**Required task**
Switch every occurrence of "image size" to "screenshot size" in the items below and reproduce them with all other text unchanged. Omit the pictures from your answer.

**Data**

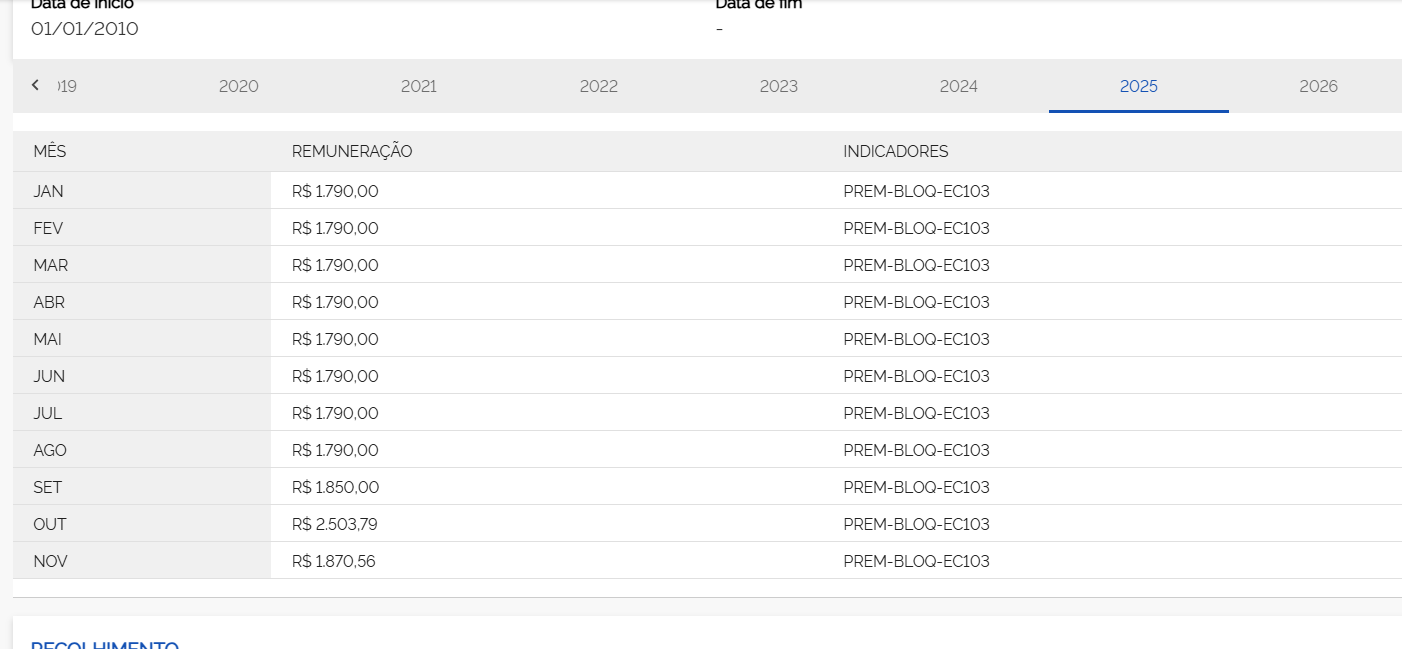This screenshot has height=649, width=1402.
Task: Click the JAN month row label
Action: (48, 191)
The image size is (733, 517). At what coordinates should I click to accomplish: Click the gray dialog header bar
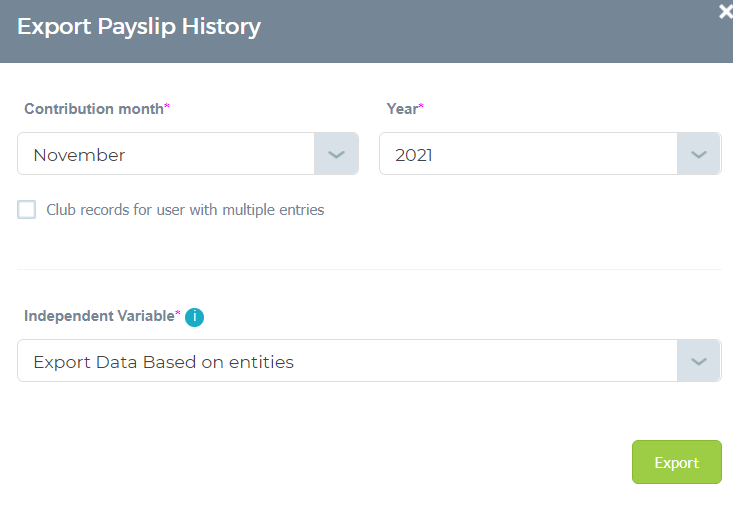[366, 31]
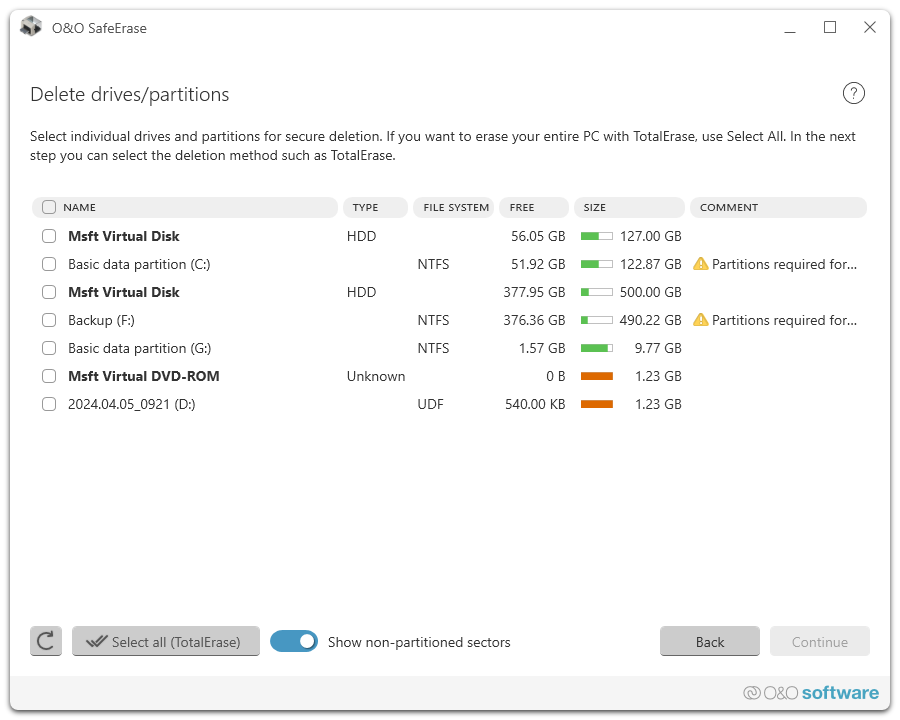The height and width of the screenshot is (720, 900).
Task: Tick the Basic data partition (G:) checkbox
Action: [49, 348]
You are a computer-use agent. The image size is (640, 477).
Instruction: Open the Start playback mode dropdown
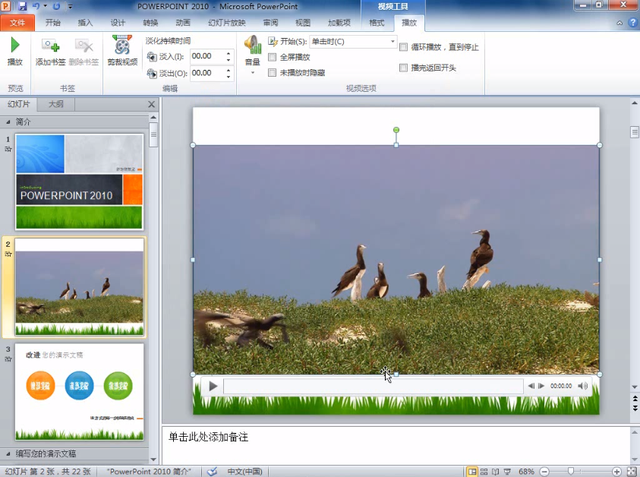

**Answer to this problem**
This screenshot has height=649, width=1402.
Task: Click the JAN month row label
Action: (48, 191)
The screenshot size is (733, 517). At what coordinates should I click to accomplish: Click the gray dialog header bar
[366, 31]
The height and width of the screenshot is (720, 900).
Task: Tick the Basic data partition (G:) checkbox
Action: [49, 348]
You are a computer-use agent. The screenshot size is (640, 477).
Instruction: Open the Start playback mode dropdown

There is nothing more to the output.